Thoughts on Our Culture’s Treatment of Suicide and Mental Illness

Sometimes other people say it best. Today, a local politician talks candidly about his experience at a memorial service for a young man who committed suicide. Definitely worth a read. Here’s a small snapshot:

We are still a long way from a fool-proof medical treatment for depression, but we are even farther away from having the social and cultural understanding necessary to maximize the effectiveness of the treatments we have. For all the breakthroughs we’ve made in the field of mental health, too many of us still tend to believe that if a problem is in your head, it isn’t real.

Yet even the best treatment sometimes fails, and you wind up in a room filled with people each remembering the phone call they meant to make, the e-mail they were going to answer or the invitation they kept planning to extend. It’s unrealistic to believe any of that would have changed the outcome, but it is human to think so and may even spur us to be more thoughtful and attentive to others, at least for a time, and that’s something.

• _DATA EXTRACTS_:
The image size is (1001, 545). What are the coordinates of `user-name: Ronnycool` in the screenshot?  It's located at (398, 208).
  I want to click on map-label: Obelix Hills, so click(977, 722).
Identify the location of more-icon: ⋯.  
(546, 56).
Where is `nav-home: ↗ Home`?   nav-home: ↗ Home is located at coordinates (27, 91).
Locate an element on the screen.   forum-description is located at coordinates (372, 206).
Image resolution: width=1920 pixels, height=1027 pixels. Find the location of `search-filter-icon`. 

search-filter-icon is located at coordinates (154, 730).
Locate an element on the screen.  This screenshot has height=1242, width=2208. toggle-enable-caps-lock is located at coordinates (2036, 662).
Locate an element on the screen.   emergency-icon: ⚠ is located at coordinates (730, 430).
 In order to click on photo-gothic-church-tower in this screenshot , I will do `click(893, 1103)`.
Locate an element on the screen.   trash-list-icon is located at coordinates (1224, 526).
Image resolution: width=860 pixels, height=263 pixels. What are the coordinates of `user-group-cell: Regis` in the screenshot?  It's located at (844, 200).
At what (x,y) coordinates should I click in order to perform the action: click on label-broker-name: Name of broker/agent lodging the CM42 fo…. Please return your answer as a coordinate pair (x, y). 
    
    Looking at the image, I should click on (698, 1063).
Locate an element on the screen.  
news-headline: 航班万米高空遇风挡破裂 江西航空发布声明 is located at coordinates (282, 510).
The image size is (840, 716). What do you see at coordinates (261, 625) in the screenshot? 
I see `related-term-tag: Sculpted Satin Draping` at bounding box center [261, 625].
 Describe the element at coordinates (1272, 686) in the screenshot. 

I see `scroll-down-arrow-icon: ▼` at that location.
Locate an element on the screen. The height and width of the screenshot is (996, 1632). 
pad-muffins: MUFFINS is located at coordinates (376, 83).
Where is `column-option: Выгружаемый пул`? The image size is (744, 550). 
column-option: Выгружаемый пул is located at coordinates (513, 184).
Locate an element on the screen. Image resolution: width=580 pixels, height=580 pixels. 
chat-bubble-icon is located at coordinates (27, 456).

• _QUESTIONS TO ANSWER_:
A – List every missed gesture that, according to the piece on suicide and mental illness, the people in the room each remember.
B – Rewrite the piece on suicide and mental illness from "Sometimes other people" to "it isn’t real.", replacing "memorial service" with "funeral".
C – Extend the piece on suicide and mental illness beyond its final sentence, in the same voice.

• _ANSWERS GIVEN_:
A –
- the phone call they meant to make
- the e-mail they were going to answer
- the invitation they kept planning to extend

B –
Sometimes other people say it best. Today, a local politician talks candidly about his experience at a funeral for a young man who committed suicide. Definitely worth a read. Here’s a small snapshot:

We are still a long way from a fool-proof medical treatment for depression, but we are even farther away from having the social and cultural understanding necessary to maximize the effectiveness of the treatments we have. For all the breakthroughs we’ve made in the field of mental health, too many of us still tend to believe that if a problem is in your head, it isn’t real.

C –
But when those left behind assume too great a burden of guilt, it compounds the suffering and distorts the reality of this terrible illness. By thinking we could have somehow deflected the fatal act, we are granting it a degree of consciousness and deliberation at variance with reality and empowering it with the further capacity to unfairly continue inflicting pain and injury on others. After all, no one blames the empty chambers in a pistol for not coming up in a fatal game of Russian Roulette.

Click here for the full story.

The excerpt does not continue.